The FLSA draws a distinction between “compensation” and “paid expenses, reasonable benefits, or a nominal fee”. So long as “expenses, reasonable benefits or a nominal fees” are not tied to an hourly rate, they can be given to volunteers without running afoul of the FLSA. The DOL has expressly approved of expense reimbursements, LOSAP, volunteer pension programs, and a number of insurance-oriented benefit programs as valid for volunteer firefighters.
The biggest area of controversy has to do with “nominal fees”. The DOL has taken the position that the term nominal fee means payments that are less than 20% of what a full time employee would cost provided it is not based on an hourly rate. While any payment that is based upon an hourly rate will be considered to be compensation, the DOL treats per call or per shift stipends differently.

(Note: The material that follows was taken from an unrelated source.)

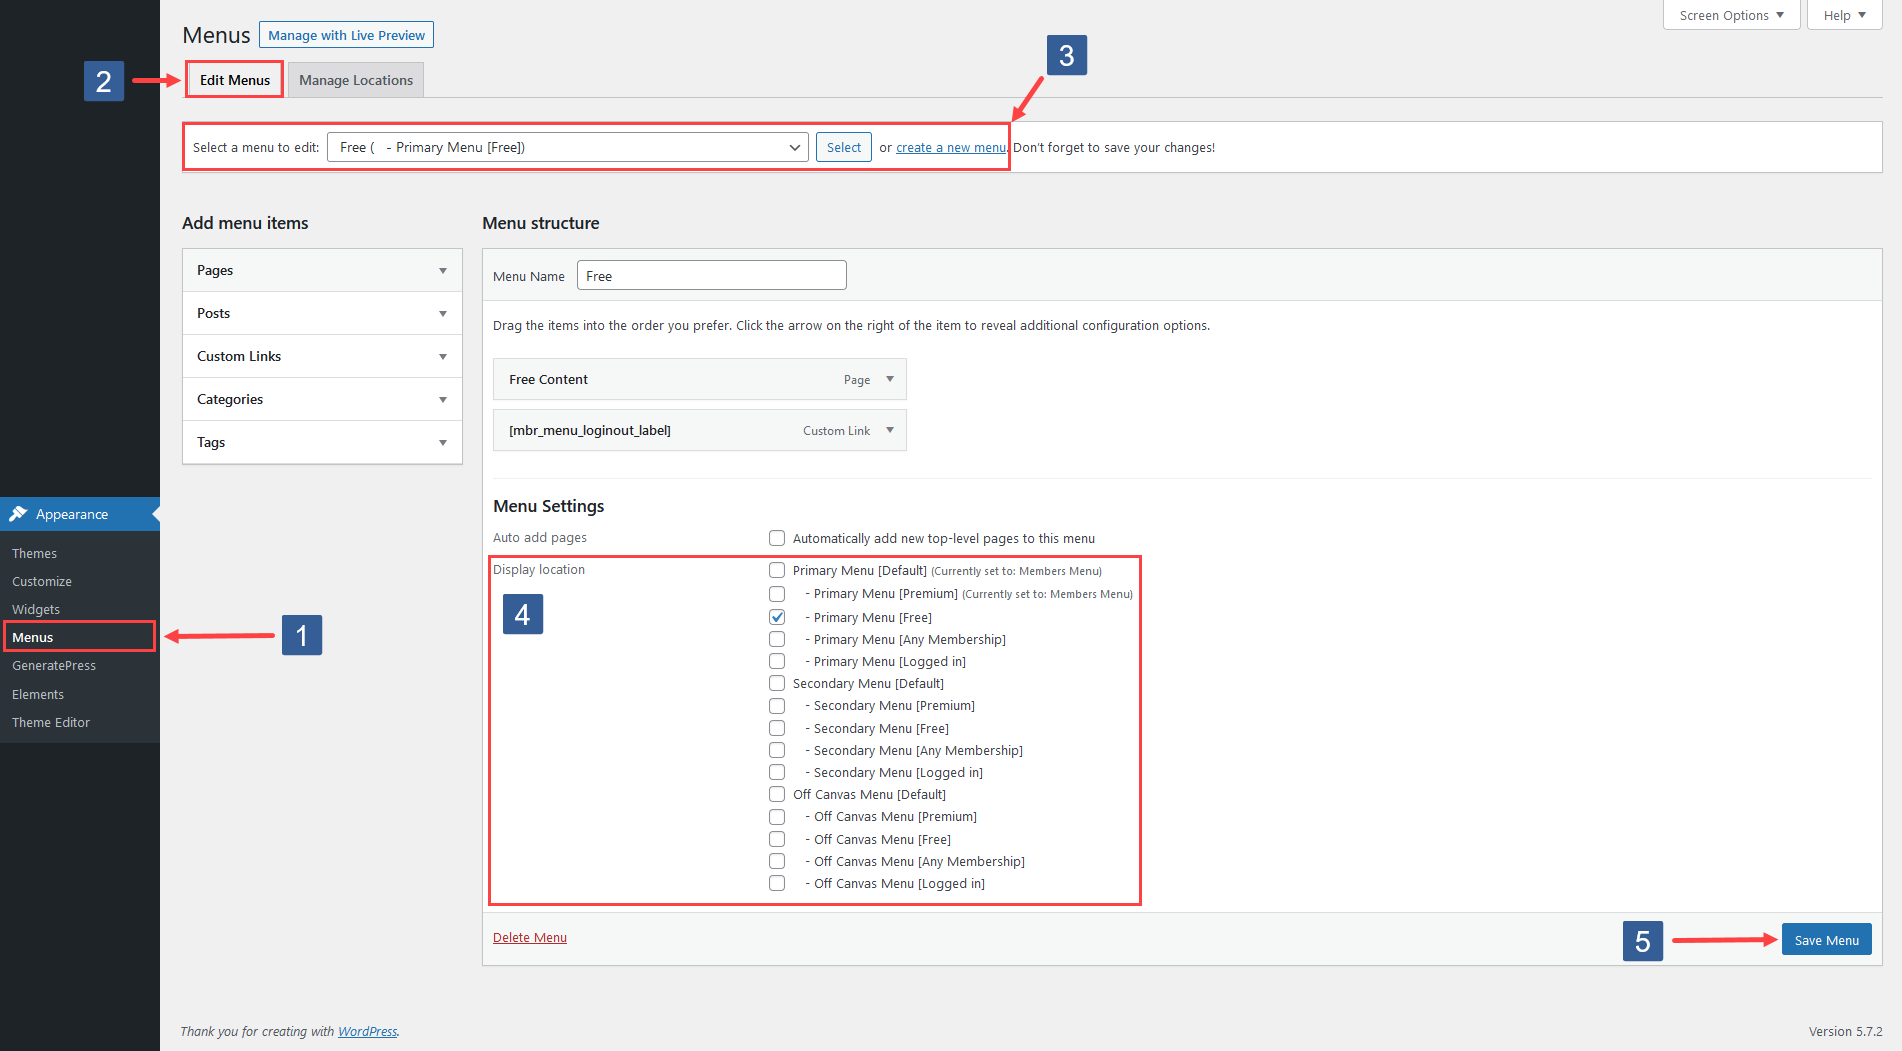The height and width of the screenshot is (1051, 1902).
Task: Open the Help dropdown
Action: [1843, 15]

Trying to rationalize why the DOL treats nominal fees that are paid per hour differently than those that are paid per call or per shift, is of little use. This is how the DOL interprets 29 U.S.C. §203 (e)(4)(A). Nominal fees paid on a per-call and per-shift basis are permissible provided they do not exceed 20% of what a full-time employee would cost. Per-hour stipends, even if otherwise nominal, are considered to be compensation.
Applying this to your question, paying your volunteers $4 per hour would likely create underpaid employees regardless of what a full-time employee would cost. However, if hiring career personnel for a 10-hour shift would cost you $200, you could pay a shift stipend provided it was less than $40 without running afoul of the FLSA. Personally, I would not recommend tying the shift stipend to exactly 10 hours, but the DOL has approved of per shift stipends in various letter opinions on the subject.